- [EXERCISE REQUIREMENTS] Reproduce the data word for word, starting at the first line and stopping after the line that contains "[1263, 474]".

Word and item position data
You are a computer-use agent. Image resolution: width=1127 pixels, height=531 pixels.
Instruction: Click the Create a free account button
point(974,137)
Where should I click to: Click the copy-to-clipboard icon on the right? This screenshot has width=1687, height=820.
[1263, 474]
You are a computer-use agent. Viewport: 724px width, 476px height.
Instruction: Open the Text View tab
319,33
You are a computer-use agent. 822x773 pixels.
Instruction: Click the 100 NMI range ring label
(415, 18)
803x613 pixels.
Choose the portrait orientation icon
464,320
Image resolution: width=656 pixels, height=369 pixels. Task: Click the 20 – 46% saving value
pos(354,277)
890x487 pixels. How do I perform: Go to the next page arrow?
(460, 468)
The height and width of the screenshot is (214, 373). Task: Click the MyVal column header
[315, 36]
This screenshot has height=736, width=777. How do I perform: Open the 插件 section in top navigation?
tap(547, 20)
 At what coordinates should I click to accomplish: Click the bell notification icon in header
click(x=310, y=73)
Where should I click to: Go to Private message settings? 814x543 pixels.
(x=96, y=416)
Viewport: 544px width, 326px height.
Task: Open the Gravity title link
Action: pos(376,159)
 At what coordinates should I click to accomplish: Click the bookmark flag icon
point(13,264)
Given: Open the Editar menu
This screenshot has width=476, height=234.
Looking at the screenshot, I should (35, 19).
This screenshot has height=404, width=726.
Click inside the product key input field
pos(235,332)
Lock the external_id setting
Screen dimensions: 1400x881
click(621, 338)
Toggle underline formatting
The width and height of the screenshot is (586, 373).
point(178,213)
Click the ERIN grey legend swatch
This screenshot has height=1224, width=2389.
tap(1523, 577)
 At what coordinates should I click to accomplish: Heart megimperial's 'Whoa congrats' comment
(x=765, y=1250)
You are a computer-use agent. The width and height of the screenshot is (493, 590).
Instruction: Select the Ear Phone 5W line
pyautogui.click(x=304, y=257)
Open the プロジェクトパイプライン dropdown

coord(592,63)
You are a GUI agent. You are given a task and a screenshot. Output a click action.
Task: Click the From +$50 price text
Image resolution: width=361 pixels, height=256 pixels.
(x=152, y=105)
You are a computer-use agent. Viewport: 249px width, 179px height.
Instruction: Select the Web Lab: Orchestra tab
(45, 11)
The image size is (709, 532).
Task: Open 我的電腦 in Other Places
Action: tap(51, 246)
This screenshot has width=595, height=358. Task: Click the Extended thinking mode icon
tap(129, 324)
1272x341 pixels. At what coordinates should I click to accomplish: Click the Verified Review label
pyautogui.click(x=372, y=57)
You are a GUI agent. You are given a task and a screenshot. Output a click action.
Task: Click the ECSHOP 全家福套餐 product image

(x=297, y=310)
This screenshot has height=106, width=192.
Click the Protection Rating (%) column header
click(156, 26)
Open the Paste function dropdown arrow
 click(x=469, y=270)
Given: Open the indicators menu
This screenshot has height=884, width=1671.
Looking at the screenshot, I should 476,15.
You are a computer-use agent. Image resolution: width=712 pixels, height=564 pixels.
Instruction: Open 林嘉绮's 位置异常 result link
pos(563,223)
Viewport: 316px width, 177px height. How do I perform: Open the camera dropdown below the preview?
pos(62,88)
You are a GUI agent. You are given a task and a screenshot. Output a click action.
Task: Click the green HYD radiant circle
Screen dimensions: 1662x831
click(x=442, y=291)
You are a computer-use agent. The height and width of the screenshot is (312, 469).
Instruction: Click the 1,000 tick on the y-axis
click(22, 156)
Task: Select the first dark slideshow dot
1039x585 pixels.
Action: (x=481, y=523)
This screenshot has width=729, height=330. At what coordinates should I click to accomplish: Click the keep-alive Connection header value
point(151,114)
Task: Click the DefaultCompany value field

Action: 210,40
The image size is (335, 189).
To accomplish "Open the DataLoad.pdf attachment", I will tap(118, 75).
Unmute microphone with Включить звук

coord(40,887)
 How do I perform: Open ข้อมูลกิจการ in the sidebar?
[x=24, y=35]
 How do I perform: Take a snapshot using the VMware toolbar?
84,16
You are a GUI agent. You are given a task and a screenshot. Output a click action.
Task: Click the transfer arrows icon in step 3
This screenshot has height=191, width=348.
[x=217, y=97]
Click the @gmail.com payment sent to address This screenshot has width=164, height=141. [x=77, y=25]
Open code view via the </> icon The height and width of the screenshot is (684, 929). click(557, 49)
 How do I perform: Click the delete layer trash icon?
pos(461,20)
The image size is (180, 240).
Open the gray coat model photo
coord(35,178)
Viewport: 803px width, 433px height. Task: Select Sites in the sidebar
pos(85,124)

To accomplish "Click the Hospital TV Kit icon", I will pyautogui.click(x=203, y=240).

- [REPLY]
You are a computer-use agent. Image resolution: width=1127 pixels, height=531 pixels.
Instruction: Click the Create a free account button
point(974,137)
Where should I click to: Click the copy-to-clipboard icon on the right? This screenshot has width=1687, height=820.
[1263, 474]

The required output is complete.